Start of Provided records

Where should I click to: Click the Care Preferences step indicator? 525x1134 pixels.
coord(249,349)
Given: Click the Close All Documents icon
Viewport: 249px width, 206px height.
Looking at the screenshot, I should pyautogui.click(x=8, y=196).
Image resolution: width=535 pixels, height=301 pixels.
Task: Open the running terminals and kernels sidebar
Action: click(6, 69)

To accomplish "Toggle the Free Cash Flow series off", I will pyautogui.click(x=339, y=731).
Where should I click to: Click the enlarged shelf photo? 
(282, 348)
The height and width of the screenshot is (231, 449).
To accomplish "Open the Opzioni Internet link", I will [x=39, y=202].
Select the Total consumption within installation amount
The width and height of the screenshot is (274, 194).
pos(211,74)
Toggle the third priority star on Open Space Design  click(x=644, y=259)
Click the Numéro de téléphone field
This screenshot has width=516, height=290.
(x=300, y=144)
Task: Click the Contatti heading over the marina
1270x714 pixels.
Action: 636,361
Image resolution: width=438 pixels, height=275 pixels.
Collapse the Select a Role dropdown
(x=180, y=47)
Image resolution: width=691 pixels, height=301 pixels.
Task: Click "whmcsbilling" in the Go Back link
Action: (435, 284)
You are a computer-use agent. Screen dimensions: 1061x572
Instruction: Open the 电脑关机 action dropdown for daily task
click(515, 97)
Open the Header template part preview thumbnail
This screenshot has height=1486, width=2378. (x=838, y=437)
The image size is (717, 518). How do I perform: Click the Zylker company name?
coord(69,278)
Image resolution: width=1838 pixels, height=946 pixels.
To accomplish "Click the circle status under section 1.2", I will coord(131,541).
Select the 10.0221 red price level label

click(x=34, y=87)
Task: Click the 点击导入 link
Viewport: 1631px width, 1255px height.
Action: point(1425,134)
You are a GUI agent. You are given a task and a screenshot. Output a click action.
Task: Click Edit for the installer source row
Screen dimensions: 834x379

End of Provided records

● **The exercise**: Could you reproduce all of the data above line by line, with no changes?

● **Correct result**:
Where should I click to: Click the Care Preferences step indicator? 525x1134 pixels.
coord(249,349)
Given: Click the Close All Documents icon
Viewport: 249px width, 206px height.
Looking at the screenshot, I should pyautogui.click(x=8, y=196).
Image resolution: width=535 pixels, height=301 pixels.
Task: Open the running terminals and kernels sidebar
Action: click(6, 69)

To accomplish "Toggle the Free Cash Flow series off", I will pyautogui.click(x=339, y=731).
Where should I click to: Click the enlarged shelf photo? 
(282, 348)
The height and width of the screenshot is (231, 449).
To accomplish "Open the Opzioni Internet link", I will [x=39, y=202].
Select the Total consumption within installation amount
The width and height of the screenshot is (274, 194).
pos(211,74)
Toggle the third priority star on Open Space Design  click(x=644, y=259)
Click the Numéro de téléphone field
This screenshot has width=516, height=290.
(x=300, y=144)
Task: Click the Contatti heading over the marina
1270x714 pixels.
Action: 636,361
Image resolution: width=438 pixels, height=275 pixels.
Collapse the Select a Role dropdown
(x=180, y=47)
Image resolution: width=691 pixels, height=301 pixels.
Task: Click "whmcsbilling" in the Go Back link
Action: (435, 284)
You are a computer-use agent. Screen dimensions: 1061x572
Instruction: Open the 电脑关机 action dropdown for daily task
click(515, 97)
Open the Header template part preview thumbnail
This screenshot has height=1486, width=2378. (x=838, y=437)
The image size is (717, 518). How do I perform: Click the Zylker company name?
coord(69,278)
Image resolution: width=1838 pixels, height=946 pixels.
To accomplish "Click the circle status under section 1.2", I will coord(131,541).
Select the 10.0221 red price level label

click(x=34, y=87)
Task: Click the 点击导入 link
Viewport: 1631px width, 1255px height.
Action: point(1425,134)
You are a GUI agent. You are given a task and a screenshot. Output a click action.
Task: Click Edit for the installer source row
Screen dimensions: 834x379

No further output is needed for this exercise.